-------- Recorded information --------

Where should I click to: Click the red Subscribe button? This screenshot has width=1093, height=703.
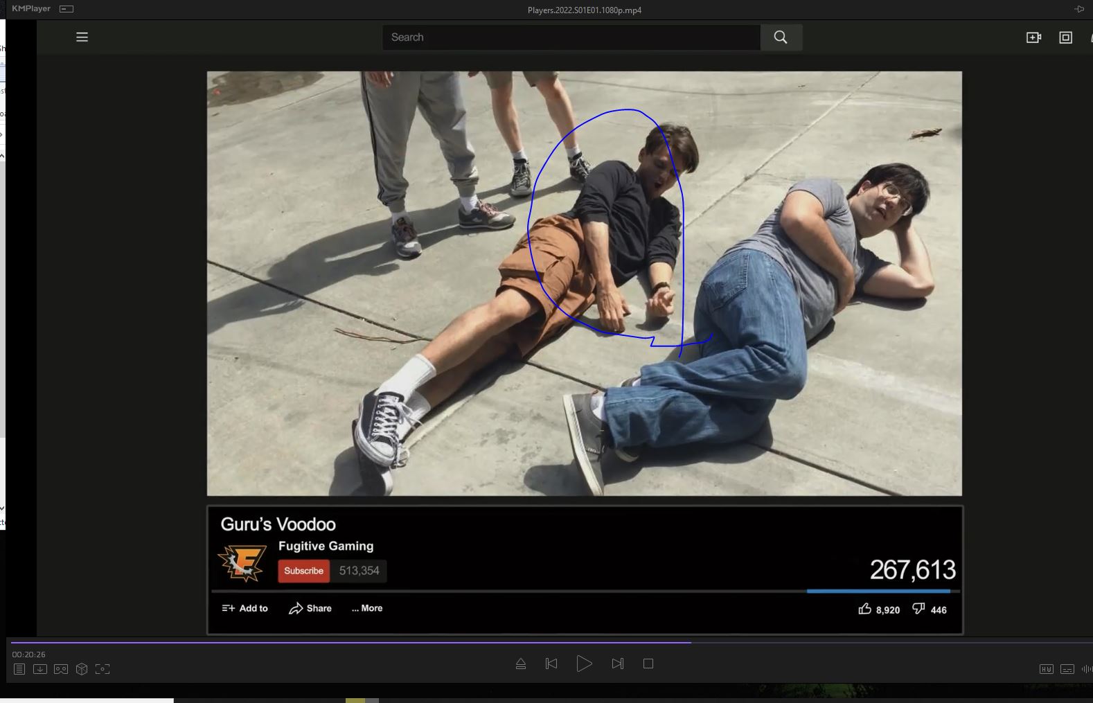[x=303, y=571]
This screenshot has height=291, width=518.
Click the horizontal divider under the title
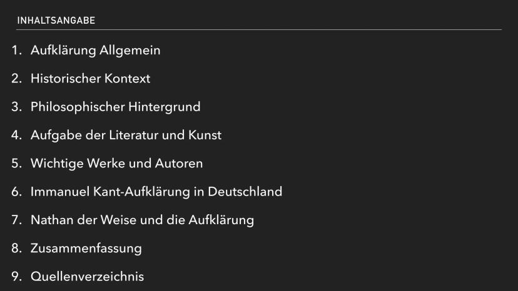pyautogui.click(x=259, y=30)
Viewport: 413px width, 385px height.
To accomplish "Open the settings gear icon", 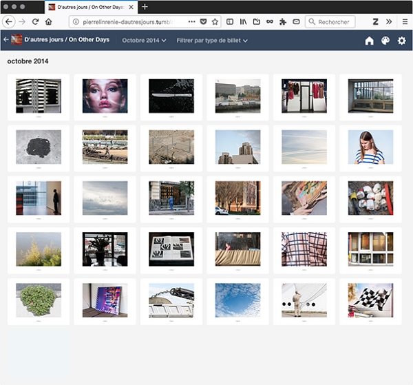I will [402, 41].
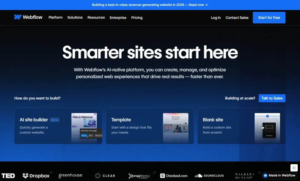The width and height of the screenshot is (300, 181).
Task: Click the Talk to Sales button
Action: point(272,98)
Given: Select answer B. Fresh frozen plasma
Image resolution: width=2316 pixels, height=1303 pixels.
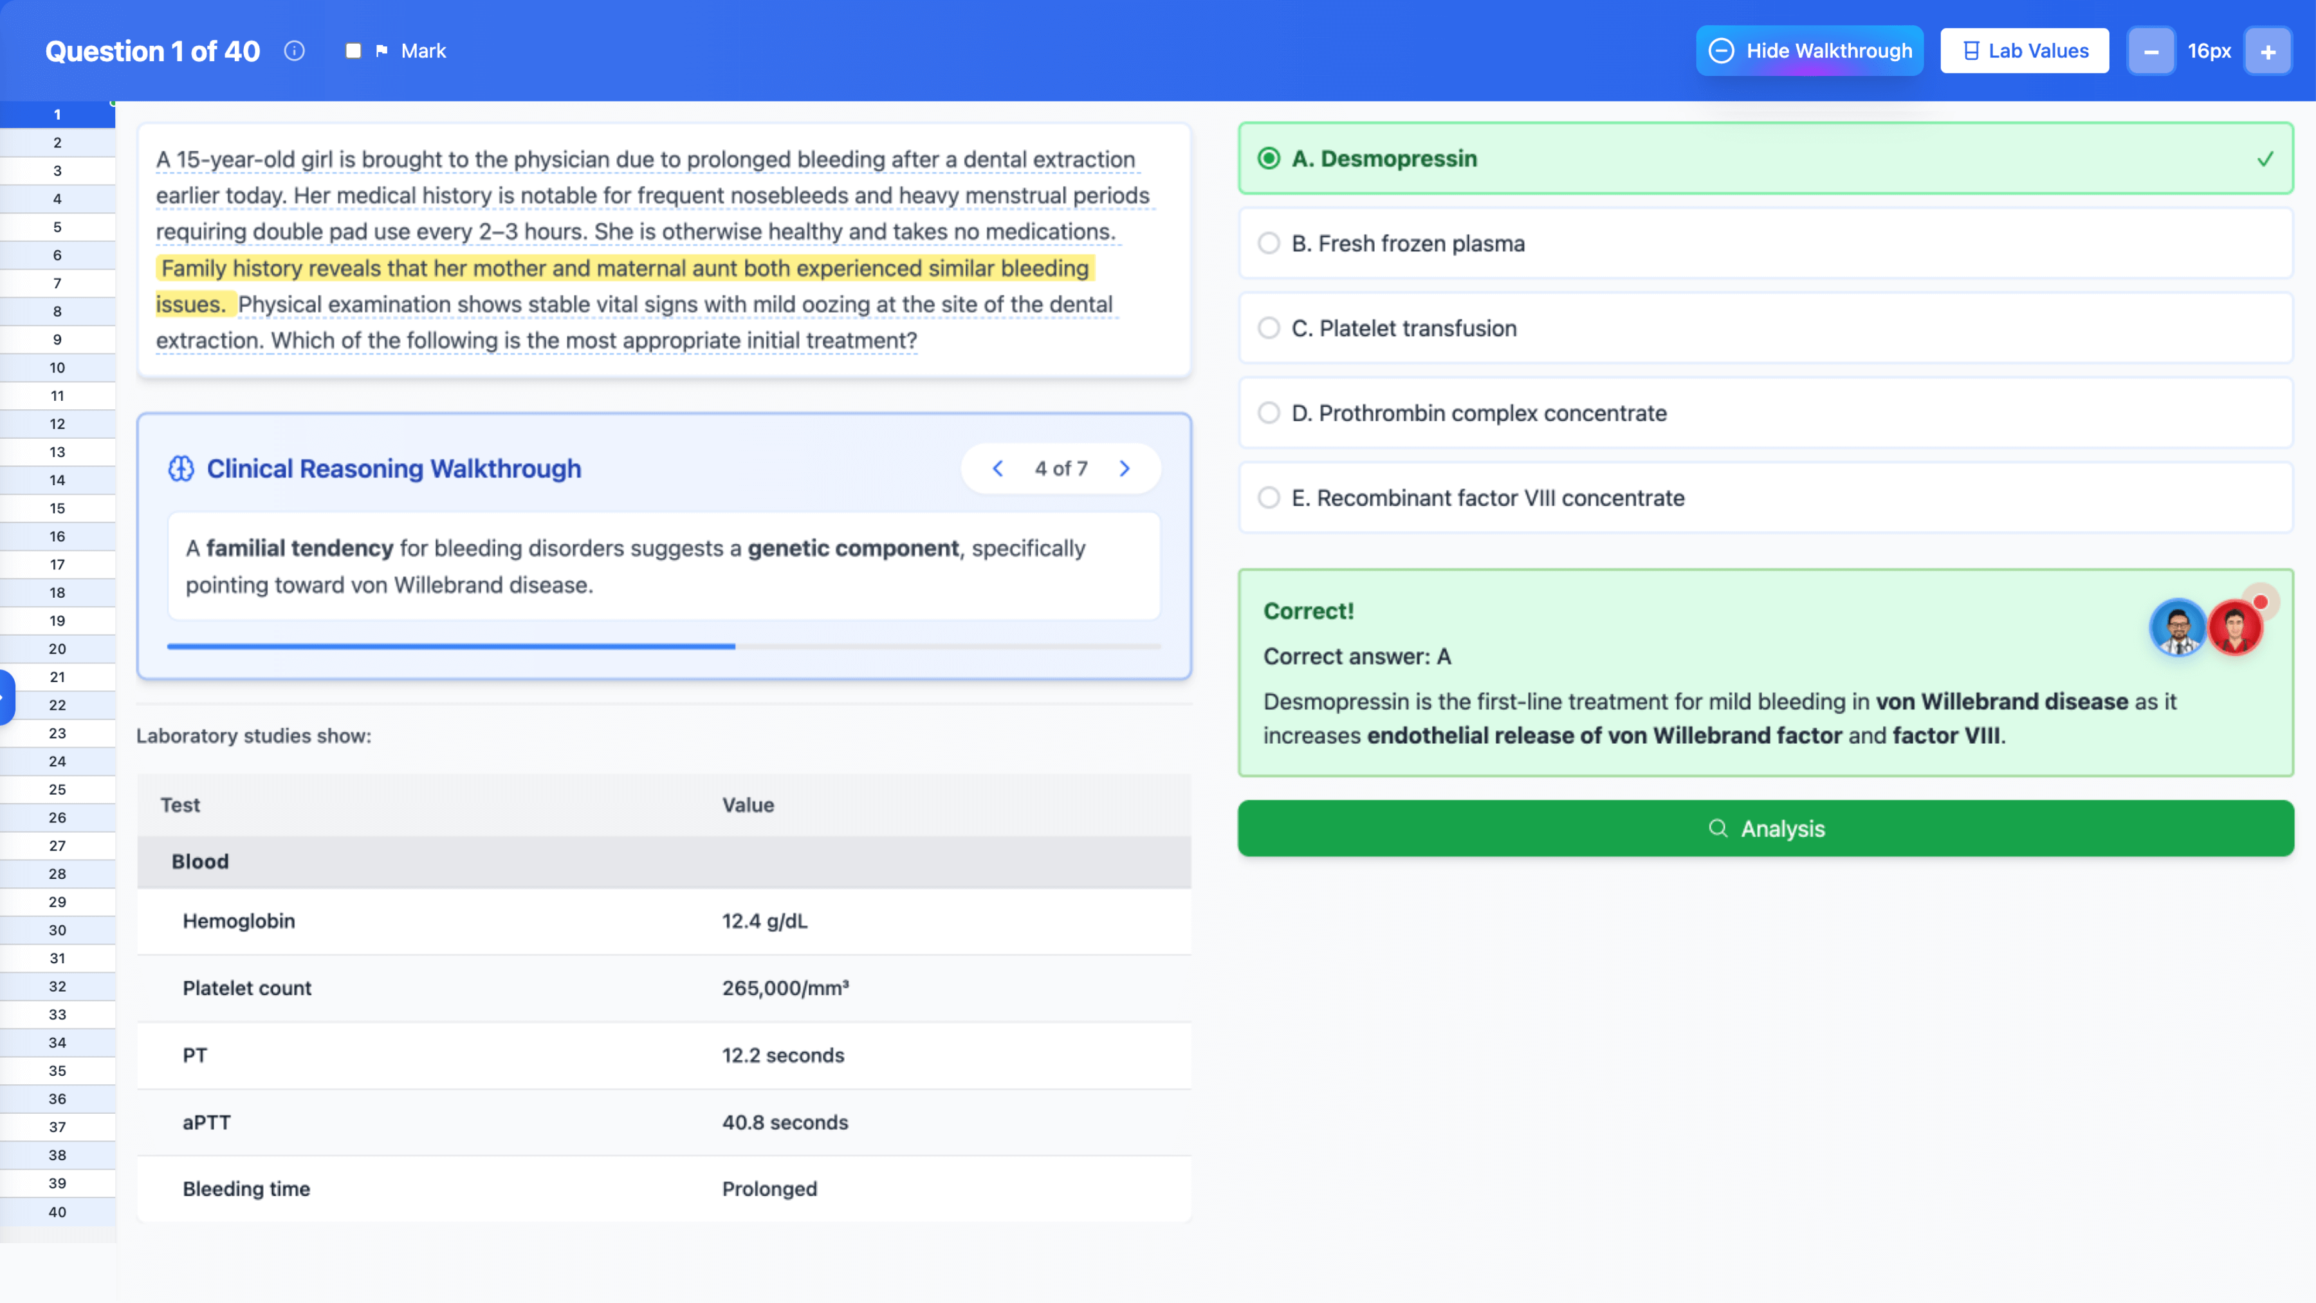Looking at the screenshot, I should click(x=1269, y=244).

--------

=== Assignment ===
Every line from the one bearing "Given: Select answer B. Fresh frozen plasma" through the end of the data above must be output exactly, and no picture may appear.

=== Problem solution ===
Given: Select answer B. Fresh frozen plasma
Image resolution: width=2316 pixels, height=1303 pixels.
Looking at the screenshot, I should click(x=1269, y=244).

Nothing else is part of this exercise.